Within these protected areas, rangers play a critical role—and, at times, represent the last line of defense standing between a species’ survival and their extinction.
Governments hire rangers to uphold laws and regulations designed to limit the loss of critical biodiversity and natural resources. Rangers often come from the regions they protect, utilizing their familiarity with the local realities to help protect communities from human-wildlife conflict and wildlife crime. Their roles can vary dramatically, depending on the local need: from environmental scientist, to firefighter, to political ambassador, and beyond.
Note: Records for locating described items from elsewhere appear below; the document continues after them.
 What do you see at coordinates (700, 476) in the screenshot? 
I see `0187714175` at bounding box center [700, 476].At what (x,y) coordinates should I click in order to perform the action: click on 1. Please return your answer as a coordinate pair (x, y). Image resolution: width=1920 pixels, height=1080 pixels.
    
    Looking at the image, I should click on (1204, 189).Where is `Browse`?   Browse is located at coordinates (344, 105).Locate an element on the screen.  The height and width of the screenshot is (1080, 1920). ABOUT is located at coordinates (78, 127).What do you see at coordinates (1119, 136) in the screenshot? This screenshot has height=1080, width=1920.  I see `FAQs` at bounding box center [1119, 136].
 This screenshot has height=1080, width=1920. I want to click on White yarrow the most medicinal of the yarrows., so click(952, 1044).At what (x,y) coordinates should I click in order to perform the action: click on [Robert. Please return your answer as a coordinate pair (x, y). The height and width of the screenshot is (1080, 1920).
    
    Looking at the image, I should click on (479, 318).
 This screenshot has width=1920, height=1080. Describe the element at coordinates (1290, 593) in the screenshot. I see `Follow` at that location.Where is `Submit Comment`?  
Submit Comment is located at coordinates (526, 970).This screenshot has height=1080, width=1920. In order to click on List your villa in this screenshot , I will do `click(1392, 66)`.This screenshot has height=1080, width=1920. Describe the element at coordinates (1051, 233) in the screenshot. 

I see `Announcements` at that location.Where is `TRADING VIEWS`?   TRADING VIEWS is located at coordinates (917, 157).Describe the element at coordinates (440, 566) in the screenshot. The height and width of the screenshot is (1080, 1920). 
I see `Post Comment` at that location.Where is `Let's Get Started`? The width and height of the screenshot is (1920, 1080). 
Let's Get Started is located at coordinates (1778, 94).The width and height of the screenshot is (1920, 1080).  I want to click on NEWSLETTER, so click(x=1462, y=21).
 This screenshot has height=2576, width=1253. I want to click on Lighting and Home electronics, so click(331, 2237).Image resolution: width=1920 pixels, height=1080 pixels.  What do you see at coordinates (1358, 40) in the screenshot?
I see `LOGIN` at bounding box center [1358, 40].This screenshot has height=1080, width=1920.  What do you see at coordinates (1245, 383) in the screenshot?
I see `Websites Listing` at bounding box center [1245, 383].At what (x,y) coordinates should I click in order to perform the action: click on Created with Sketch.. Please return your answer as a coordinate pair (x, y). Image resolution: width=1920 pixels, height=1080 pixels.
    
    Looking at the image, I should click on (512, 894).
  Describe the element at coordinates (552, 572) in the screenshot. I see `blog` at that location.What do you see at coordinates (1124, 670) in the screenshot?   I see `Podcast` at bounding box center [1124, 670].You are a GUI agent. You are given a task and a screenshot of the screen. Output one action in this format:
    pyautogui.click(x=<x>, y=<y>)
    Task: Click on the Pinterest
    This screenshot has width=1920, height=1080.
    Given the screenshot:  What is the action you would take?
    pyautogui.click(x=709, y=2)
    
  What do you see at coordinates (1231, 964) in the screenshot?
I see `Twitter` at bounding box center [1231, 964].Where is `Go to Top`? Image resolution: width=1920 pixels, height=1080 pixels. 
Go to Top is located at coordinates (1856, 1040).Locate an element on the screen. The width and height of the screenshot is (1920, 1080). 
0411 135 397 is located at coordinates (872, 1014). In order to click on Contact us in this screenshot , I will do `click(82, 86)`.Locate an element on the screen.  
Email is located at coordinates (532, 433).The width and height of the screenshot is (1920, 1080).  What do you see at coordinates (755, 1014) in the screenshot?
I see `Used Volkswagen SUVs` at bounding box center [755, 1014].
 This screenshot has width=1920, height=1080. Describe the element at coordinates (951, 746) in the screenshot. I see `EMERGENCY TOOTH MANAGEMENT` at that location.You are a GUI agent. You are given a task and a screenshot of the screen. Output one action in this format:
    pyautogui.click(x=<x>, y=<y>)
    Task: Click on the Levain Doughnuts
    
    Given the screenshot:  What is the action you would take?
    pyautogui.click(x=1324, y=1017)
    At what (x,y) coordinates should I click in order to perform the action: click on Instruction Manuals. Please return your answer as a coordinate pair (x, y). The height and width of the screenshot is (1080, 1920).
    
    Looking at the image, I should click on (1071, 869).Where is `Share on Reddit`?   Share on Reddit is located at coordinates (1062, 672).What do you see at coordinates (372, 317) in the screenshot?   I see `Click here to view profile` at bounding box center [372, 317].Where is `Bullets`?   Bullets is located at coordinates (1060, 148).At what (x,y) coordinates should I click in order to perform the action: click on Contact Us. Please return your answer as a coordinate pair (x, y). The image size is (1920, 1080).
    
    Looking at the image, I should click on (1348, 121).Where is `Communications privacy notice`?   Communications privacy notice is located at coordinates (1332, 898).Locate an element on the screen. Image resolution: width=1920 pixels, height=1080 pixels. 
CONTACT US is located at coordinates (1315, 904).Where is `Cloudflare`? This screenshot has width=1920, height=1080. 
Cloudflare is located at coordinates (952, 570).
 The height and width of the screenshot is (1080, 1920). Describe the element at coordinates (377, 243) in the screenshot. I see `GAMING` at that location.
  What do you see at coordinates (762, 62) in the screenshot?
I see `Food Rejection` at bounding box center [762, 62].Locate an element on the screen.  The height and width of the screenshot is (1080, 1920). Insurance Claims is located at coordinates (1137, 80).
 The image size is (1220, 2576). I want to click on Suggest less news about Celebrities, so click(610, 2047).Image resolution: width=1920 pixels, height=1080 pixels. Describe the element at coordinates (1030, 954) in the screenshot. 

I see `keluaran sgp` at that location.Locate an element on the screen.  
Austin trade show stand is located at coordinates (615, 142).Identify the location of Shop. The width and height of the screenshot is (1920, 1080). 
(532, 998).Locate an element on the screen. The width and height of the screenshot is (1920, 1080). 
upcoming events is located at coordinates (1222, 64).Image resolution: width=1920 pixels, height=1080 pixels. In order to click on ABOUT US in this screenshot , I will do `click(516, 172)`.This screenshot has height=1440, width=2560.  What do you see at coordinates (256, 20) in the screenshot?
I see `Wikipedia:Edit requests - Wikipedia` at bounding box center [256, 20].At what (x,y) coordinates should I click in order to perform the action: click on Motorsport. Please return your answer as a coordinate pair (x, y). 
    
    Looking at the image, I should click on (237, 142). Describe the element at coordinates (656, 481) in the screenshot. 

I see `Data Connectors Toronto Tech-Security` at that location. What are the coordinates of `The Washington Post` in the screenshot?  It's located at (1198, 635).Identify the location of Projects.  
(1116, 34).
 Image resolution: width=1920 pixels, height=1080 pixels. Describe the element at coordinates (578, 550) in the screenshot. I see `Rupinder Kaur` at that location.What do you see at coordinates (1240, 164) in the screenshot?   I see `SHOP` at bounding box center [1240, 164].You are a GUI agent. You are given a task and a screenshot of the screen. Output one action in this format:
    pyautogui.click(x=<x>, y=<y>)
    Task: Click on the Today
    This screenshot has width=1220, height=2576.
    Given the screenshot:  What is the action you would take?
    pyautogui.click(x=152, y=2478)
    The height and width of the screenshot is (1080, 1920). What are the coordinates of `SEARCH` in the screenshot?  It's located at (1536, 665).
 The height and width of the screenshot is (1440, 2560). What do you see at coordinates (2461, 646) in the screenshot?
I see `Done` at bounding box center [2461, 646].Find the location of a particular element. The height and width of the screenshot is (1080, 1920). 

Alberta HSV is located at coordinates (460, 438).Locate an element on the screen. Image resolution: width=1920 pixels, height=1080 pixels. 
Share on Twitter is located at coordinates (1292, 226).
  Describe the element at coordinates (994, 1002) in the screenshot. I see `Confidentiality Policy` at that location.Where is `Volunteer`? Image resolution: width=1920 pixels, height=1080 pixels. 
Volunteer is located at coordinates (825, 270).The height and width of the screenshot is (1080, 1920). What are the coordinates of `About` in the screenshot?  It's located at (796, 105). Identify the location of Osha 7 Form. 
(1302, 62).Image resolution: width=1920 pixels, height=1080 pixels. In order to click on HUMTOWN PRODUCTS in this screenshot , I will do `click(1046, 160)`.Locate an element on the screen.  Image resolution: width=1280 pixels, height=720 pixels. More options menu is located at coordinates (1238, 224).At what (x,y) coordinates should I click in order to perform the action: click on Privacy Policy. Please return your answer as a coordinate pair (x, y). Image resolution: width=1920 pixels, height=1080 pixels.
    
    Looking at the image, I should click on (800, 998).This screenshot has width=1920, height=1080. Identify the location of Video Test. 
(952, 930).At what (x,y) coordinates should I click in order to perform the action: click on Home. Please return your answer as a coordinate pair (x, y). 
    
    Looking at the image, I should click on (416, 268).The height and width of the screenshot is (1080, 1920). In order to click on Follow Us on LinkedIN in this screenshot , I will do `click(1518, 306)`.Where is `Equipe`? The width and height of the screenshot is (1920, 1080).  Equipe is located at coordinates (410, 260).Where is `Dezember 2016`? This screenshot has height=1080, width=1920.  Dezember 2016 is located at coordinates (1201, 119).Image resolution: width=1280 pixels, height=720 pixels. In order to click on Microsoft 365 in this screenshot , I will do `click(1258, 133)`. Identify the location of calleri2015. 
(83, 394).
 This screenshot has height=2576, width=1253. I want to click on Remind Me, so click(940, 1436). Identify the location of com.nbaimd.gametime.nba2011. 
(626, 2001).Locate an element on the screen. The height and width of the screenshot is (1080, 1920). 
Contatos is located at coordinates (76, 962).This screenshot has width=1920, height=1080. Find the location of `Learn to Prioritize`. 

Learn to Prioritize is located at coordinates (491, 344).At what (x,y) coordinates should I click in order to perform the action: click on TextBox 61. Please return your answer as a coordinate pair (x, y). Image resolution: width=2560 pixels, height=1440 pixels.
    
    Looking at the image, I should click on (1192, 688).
Often, they operate in remote and physically taxing working environments.
For some, these responsibilities can prove life-threatening, or even fatal: indeed, since 2009, over 1,800 rangers have lost their lives in the line of duty according to the International Ranger Federation and the Thin Green Line Foundation.
In WWF’s 2019 “Life on the Frontline” survey—which includes feedback from over 7,000 rangers across 28 countries, spanning Asia, Africa and Latin America—the organization found that 85% of rangers felt being a ranger was a dangerous endeavor. Armed illegal poachers and interactions with wildlife are the greatest threat to ranger safety, ranking the ranger profession as one of the most dangerous in the world.
Many of these dangers are sadly unavoidable parts of the job. Yet other risks can be prevented. Malaria, for instance, is a widespread health issue for rangers, and it can be better managed with the help of mosquito nets and repellents. Yet 68% of ranger respondents in Africa reported having contracted malaria within the preceding 12-month period. Given the remote nature of their postings, rangers’ access to clinics or medical assistance is often extremely limited, making the proliferation of malaria cases all the more troubling.
In response to this issue, WWF partnered with SC Johnson to improve the health and welfare of rangers and to create awareness around malaria interventions and the health challenges rangers may face on the ground.
“Rhinos and many other animals in Tanzania continue to be threatened by wildlife poaching, which only fuels global criminal syndicates and the proliferation of arms, violence, and corruption. Government rangers have enough to worry about – their health should not be yet another cause for concern. We’re grateful for this essential support from SC Johnsons so that rangers can effectively protect themselves from malaria and other mosquito borne diseases, as well as learning basic steps to help prevent the spread of COVID-19,” said Drew McVey, WWF Wildlife Crime Advisor, Eastern Africa.
Through this collaboration, SC Johnson provided mosquito repellents to over 2,000 Tanzanian rangers in 20 protected areas, including three sites that rhinos call home. Tanzania was chosen for this project as the country is among the most affected tropical countries when it comes to pathogen transmitting mosquitos. In addition to the mosquito repellents, SC Johnson co-developed with WWF educational materials to illustrate the correct way to use and dispose of the repellents. The materials also included information highlighting how to prevent the spread of COVID-19, which included wearing facial masks, social distancing, and hand-washing recommendations.
Sample of the poster used to educate rangers on the safe and effective use of mosquito repellents.
“Protecting endangered wildlife is critically important to sustaining the ecosystems of some of the most diverse places on the planet. Rangers play a central part in protecting vulnerable animal populations,” said Alan VanderMolen, senior vice president and chief communications officer for SC Johnson. “SC Johnson is glad to partner with WWF on this important initiative so that we can ensure that while we are protecting wildlife, we are also helping to protect rangers from common mosquito-borne diseases like malaria so that they can continue to do this essential work for future generations.”
As governments work to establish new frameworks to support rangers’ ongoing health needs, short-term solutions and mitigation tactics are critical—both to limit the physical risks that rangers are experiencing, and to ensure that they able to continue protecting local communities and wildlife, including rhinos.
The support of corporate partners like SC Johnson will be integral over the coming years, fostering an environment in which rangers and the people and communities they protect are able to thrive.